= READING TEXT =
Panel Paper: Spillover Effects from Direct-to-Consumer Advertising (DTCA) of Prescription Drugs

Friday, November 8, 2019
I.M Pei Tower: Majestic Level, Vail (Sheraton Denver Downtown)

*Names in bold indicate Presenter

Matthew Eisenberg1, Brendan Rabideau1, Neeraj Sood2, Abby Alpert3, Jeff Niederdeppe4 and Rosemary Avery4, (1)Johns Hopkins University, (2)University of Southern California, (3)University of Pennsylvania, (4)Cornell University


Background: Detractors of direct-to-consumer-advertising (DTCA) argue that DTCA encourages consumers to try prescription drugs first rather than making lifestyle changes (such as increased exercise, healthier diets, and smoking cessation), and promotes inappropriate drug prescribing behavior (such as patients pressuring physicians to prescribe drugs even when the drug is not medically indicated). Those in favor of DTCA argue that it provides important information to consumers, increases disease awareness and diagnosis, and increases initiation of both treatments and healthy lifestyles.

Objective: To examine the effect of prescription drug DTCA on outpatient utilization for five common chronic conditions (hypertension, hyperlipidemia, diabetes, depression, and osteoporosis). We further decompose this effect into office visits that result in a drug claim, office visits that do not result in a drug claim, and office visits that result in a more sustained engagement with the health care system.

= SUPPLIED INFORMATION =
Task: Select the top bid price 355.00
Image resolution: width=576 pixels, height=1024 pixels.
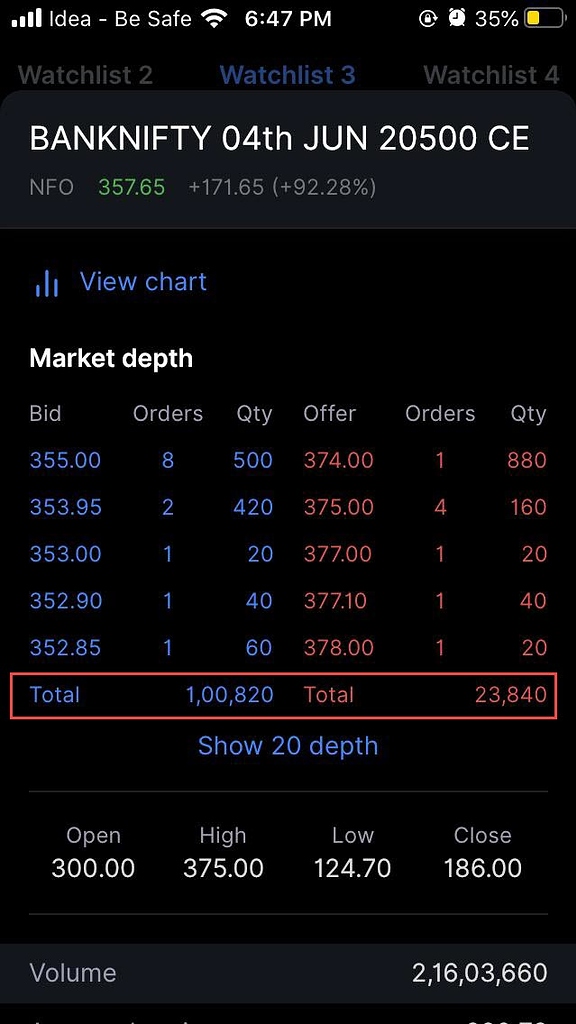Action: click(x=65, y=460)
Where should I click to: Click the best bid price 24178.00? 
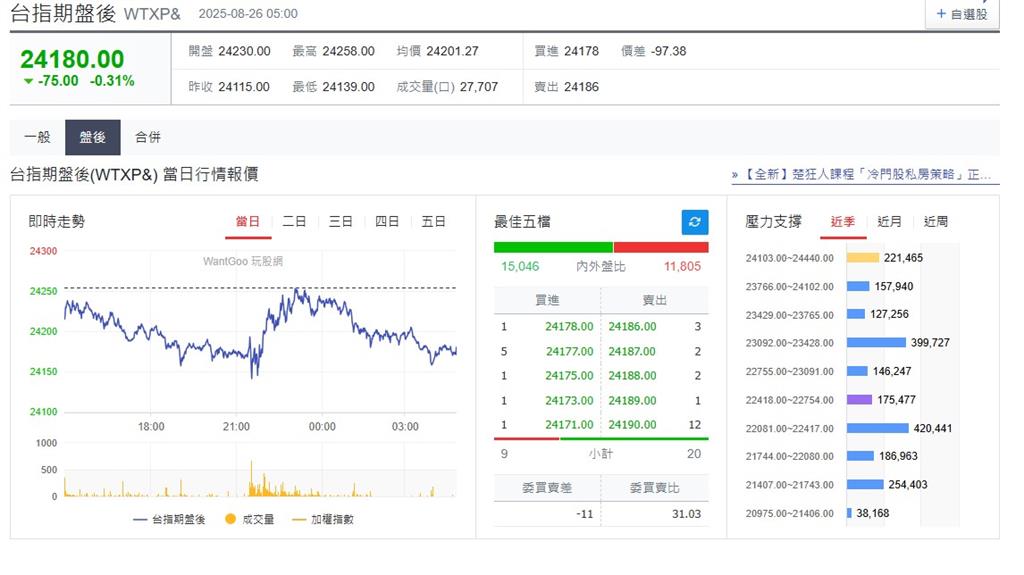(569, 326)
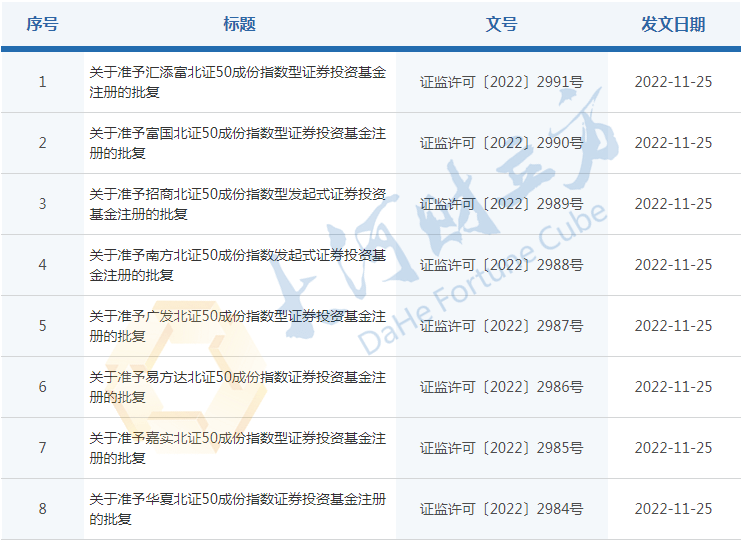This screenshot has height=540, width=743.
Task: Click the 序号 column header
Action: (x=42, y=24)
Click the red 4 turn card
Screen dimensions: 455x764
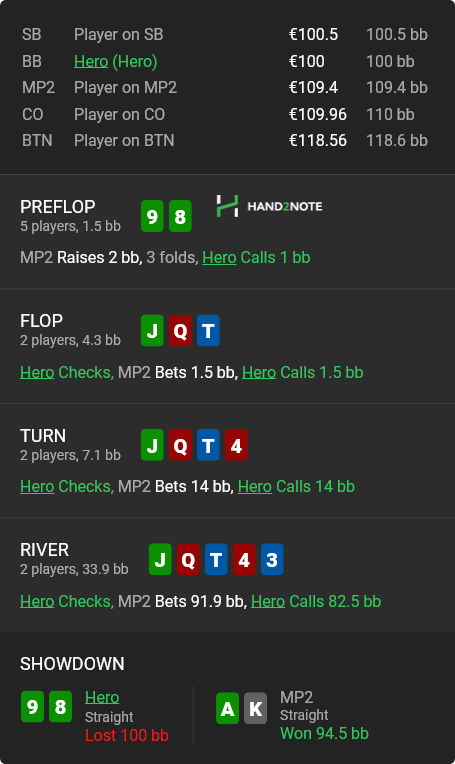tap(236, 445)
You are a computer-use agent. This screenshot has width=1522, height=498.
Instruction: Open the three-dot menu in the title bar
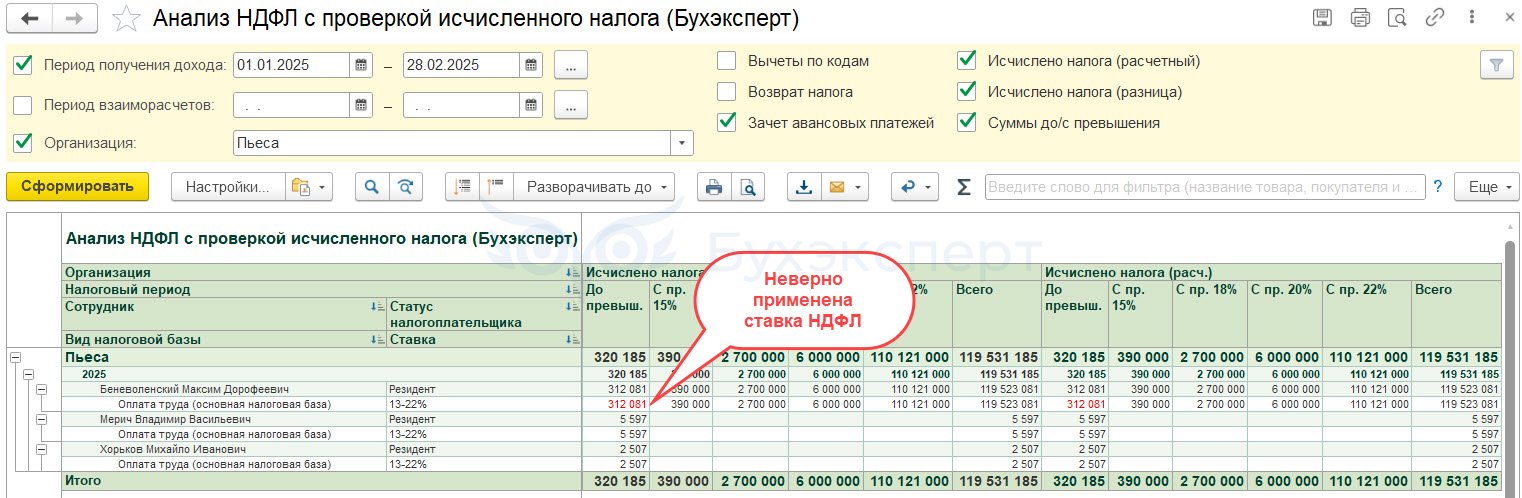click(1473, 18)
---
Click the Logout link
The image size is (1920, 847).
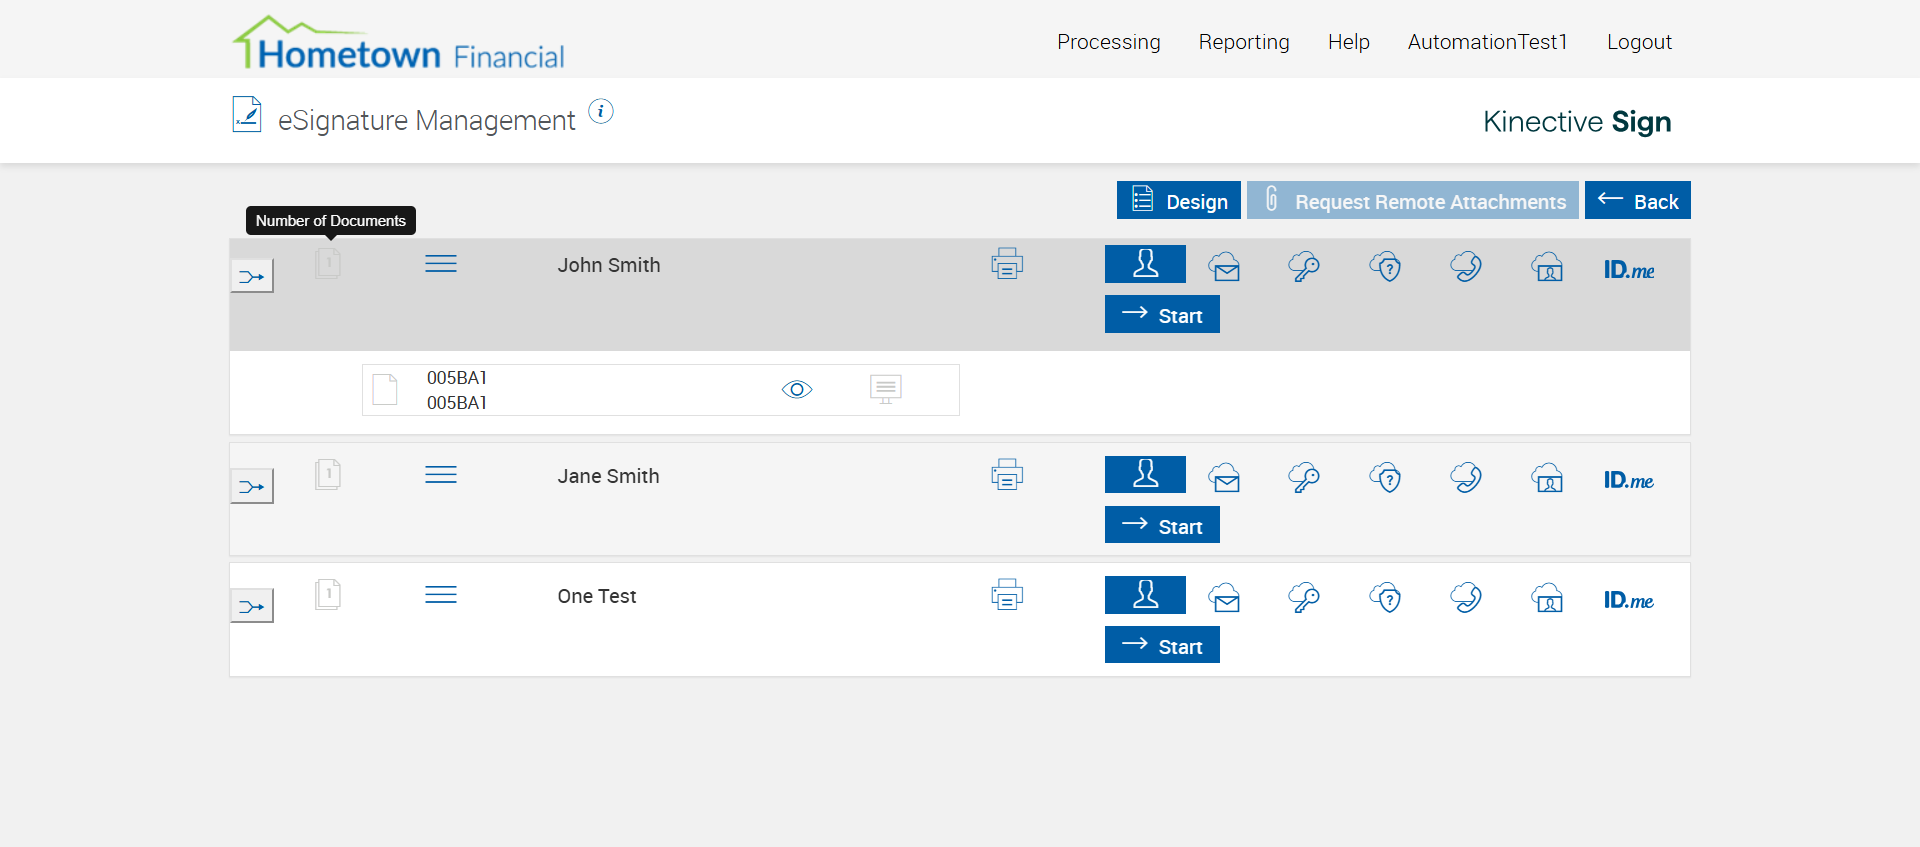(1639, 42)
--
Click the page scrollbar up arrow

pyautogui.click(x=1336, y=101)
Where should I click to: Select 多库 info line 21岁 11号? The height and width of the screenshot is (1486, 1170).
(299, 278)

= WORK REQUEST =
Pull out everything in the panel paper on drug advertising from "Matthew Eisenberg1, Brendan" down to "and healthy lifestyles.". The material has nothing to do with what comes next.

= ANSWER SPACE =
Matthew Eisenberg1, Brendan Rabideau1, Neeraj Sood2, Abby Alpert3, Jeff Niederdeppe4 and Rosemary Avery4, (1)Johns Hopkins University, (2)University of Southern California, (3)University of Pennsylvania, (4)Cornell University


Background: Detractors of direct-to-consumer-advertising (DTCA) argue that DTCA encourages consumers to try prescription drugs first rather than making lifestyle changes (such as increased exercise, healthier diets, and smoking cessation), and promotes inappropriate drug prescribing behavior (such as patients pressuring physicians to prescribe drugs even when the drug is not medically indicated). Those in favor of DTCA argue that it provides important information to consumers, increases disease awareness and diagnosis, and increases initiation of both treatments and healthy lifestyles.